第24話 地道に魔物を倒したり、街に入ったり
「魔法は躱されてしまうみたいですね」
「ええ」
「じゃあ躱せないくらい、沢山撃てば良かったんだ」
長尾さんが独り言のように呟くと、デスフェザーの群れを睨みつける。
「ウィンド・カッター!」
風の刃が広範囲に渡って撃ち出された。そのすさまじさに後ろの騎士達からおお、と驚きの声が上がる。デスフェザーたちは慌てて避けるけれど、逃れられなかった。だけど、広範囲に撃った分威力が落ちたのか、五体とも傷を負ったものの、まだ戦えそうだった。纏めて攻撃されることを恐れてか、デスフェザーたちはお互いに距離を取った。
「ちょっと広くし過ぎたみたい。威力と範囲の調整が上手くできないな……」
長尾さんが悔しそうにつぶやく。それにしても上手く行かなかったとはいえ、あんな凄い魔法を撃てるなんて。さすが勇者だ。
「でも今の長尾さんの魔法で纏めて攻撃されることに怯えているっぽいから、一斉に来ることはなさそうかな。一体ずつおびき寄せられればいいんだけど」
どうしたらいいだろう? って、思いつくのは一つだけだ。そして結構いけそうな気がする。
「ねえ先生、先生の拘束魔法で、あいつを止めることはできませんか?」
「あんな上空にいるのでは無理ですね。地上近くでタイミングが合えば不可能ではありませんが……」
出来なくはないが、難しい。そんな感じだな。でもやってもらうしかない。
「じゃあ、私があいつをおびき寄せますから、私が攻撃された瞬間に拘束して下さい。ウィルトゥス様は、そこを攻撃して下さい」
先生とウィルトゥスが眉根を寄せ、口々に危険だと言った。まあ、そうなるよな。でも、今のところそれが一番上手く行きそうな気がするんだ。ここは譲れない。

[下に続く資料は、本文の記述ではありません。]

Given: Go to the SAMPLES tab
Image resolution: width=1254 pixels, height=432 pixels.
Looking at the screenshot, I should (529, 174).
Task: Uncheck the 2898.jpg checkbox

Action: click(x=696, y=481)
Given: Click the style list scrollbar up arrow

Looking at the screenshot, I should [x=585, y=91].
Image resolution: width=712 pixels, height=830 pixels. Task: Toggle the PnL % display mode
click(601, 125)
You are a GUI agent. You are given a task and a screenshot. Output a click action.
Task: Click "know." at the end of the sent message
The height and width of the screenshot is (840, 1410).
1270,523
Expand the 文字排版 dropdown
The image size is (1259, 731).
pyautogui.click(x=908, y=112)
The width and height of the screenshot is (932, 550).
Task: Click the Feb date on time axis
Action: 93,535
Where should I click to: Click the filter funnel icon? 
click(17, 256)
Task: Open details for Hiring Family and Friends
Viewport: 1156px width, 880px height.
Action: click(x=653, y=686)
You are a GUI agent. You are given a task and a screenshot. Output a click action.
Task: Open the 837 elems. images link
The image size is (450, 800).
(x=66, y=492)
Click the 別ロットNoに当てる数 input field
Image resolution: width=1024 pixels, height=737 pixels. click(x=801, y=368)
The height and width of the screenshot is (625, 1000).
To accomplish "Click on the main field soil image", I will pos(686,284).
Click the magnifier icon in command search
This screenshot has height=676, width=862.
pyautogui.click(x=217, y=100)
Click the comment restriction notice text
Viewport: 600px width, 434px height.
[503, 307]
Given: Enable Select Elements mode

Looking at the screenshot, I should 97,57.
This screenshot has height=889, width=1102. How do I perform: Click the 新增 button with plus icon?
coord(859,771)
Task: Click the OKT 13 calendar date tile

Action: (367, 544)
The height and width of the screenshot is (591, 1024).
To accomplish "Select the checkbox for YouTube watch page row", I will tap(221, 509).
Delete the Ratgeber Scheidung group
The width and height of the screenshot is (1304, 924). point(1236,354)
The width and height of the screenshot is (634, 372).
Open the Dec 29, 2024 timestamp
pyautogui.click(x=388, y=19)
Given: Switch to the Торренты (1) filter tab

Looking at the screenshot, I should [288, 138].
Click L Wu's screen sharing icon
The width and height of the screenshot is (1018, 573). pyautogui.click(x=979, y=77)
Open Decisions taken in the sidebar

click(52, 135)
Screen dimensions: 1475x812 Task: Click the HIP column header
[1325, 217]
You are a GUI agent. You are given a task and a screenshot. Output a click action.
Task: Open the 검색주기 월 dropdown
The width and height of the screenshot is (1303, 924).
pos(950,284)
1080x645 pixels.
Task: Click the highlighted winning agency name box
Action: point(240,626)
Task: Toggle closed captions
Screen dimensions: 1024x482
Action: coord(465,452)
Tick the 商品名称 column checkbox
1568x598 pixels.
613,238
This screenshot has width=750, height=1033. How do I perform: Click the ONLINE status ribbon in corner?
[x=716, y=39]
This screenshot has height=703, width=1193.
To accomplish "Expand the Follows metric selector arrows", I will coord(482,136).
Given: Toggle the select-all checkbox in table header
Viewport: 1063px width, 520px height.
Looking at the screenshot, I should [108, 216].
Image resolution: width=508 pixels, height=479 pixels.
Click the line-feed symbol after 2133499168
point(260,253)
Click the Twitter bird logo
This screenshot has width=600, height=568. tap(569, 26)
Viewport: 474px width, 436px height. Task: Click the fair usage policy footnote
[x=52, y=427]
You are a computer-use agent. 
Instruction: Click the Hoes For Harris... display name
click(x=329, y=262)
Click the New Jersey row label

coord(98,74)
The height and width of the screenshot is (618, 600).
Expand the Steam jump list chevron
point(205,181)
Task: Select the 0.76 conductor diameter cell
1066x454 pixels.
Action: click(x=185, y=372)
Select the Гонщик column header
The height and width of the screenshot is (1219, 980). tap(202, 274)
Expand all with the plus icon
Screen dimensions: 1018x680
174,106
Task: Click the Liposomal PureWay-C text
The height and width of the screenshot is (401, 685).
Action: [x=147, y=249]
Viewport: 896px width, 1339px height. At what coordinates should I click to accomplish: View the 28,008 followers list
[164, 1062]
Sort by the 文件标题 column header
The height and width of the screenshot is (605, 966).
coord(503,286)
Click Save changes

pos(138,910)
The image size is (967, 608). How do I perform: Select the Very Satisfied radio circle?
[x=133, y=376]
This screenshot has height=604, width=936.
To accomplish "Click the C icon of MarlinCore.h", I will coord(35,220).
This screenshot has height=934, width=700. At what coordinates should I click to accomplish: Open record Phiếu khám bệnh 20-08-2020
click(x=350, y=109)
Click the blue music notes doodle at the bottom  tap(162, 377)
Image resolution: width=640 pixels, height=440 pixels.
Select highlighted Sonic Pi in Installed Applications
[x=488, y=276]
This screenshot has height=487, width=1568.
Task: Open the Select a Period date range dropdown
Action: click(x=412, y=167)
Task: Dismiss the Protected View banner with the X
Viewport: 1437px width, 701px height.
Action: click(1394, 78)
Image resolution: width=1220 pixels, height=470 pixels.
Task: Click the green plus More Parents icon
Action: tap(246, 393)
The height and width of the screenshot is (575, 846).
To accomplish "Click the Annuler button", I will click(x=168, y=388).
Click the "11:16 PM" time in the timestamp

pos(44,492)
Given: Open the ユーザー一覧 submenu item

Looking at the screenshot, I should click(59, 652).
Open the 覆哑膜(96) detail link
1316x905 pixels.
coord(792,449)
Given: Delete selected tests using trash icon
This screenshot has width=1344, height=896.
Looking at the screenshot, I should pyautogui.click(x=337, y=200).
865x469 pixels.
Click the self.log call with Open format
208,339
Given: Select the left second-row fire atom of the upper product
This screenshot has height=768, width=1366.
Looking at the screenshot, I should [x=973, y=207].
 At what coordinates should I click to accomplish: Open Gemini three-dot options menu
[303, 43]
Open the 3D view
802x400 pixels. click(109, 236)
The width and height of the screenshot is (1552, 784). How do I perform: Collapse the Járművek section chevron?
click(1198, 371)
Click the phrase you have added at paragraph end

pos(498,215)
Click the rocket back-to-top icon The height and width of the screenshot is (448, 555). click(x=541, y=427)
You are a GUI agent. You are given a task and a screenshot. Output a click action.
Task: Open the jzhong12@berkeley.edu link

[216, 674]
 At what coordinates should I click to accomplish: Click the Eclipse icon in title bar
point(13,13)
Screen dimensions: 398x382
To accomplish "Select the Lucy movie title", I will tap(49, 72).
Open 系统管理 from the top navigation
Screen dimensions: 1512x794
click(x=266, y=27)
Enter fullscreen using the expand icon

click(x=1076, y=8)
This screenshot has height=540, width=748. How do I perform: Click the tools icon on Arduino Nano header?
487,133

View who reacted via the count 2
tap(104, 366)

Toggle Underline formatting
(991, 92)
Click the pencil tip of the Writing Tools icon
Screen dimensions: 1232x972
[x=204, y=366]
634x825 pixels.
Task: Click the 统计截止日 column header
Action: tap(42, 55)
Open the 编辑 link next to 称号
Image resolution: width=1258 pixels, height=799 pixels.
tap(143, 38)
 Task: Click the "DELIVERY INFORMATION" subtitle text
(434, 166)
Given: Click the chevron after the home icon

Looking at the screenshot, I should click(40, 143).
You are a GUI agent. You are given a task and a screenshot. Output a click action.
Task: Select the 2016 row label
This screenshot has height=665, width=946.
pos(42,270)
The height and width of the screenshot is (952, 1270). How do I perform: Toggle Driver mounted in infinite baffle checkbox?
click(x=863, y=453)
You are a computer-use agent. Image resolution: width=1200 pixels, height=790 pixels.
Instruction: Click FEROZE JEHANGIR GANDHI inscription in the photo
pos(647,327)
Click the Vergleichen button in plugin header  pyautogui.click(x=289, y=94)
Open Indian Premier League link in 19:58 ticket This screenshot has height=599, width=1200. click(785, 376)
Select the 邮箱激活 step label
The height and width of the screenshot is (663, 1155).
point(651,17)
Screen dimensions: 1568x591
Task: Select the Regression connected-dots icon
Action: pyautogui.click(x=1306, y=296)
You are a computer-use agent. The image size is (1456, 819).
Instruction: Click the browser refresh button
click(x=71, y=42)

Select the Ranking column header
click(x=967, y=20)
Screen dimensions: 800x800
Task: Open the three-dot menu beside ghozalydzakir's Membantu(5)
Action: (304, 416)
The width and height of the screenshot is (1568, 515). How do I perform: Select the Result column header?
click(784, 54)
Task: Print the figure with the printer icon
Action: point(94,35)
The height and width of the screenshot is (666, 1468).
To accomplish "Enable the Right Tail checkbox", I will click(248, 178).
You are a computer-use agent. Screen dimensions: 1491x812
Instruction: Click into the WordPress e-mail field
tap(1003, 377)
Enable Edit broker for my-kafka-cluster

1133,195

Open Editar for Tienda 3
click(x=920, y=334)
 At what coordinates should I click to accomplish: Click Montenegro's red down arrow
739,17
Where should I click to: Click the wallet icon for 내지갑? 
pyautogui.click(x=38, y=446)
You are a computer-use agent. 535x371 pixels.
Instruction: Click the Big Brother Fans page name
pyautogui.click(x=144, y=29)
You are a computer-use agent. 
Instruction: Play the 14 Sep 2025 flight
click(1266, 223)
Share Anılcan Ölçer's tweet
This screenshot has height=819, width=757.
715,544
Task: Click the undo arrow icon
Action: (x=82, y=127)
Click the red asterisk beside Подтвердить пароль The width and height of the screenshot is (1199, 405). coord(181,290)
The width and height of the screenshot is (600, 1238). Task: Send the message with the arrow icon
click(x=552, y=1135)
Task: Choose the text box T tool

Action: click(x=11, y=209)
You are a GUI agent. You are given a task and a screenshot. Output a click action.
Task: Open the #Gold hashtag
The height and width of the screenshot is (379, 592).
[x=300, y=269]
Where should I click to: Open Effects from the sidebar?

「そんな顔しないで下さい。私なら大丈夫ですから。とにかくそれで、上手く行くかやってみましょうよ」
「仕方ありませんね。分かりました」
「分かった」
先生とウィルトゥスが頷いてくれた。
「アイス・ダート!」
俺は一人、みんなから離れて一番近くにいるデスフェザーに近づき、呪文を放つ。想定通り、デスフェザーはひょいと俺の氷の矢を躱す。そして急降下して俺に襲い掛かってきた。
「アース・バインド!」
俺に爪が突き刺さろうかという直前で、デスフェザーがべたんと地面に堕ちた。
「フレイム・セイバー!」
地面に縛り付けられたデスフェザーに、ウィルトゥスが炎の剣を振り下ろす。デスフェザーは悲鳴を上げることすらなく絶命した。
「やった!」
「トム君! もう一体来ます! アース・バインド!」
振り向くともう一体、デスフェザーが迫ってきていた。だがそいつも先生の拘束魔法で、しっかりと地面に縛り付けられた。さくりとそいつを、ウィルトゥスが突き刺す。
「これで二体、ですが……」
上空を見ると、デスフェザーたちはすっかり警戒してしまったのか、もう俺を襲って来なくなっていた。俺が挑発に魔法を撃っても、避けるばかりで襲ってはこない。結構、賢いんだな。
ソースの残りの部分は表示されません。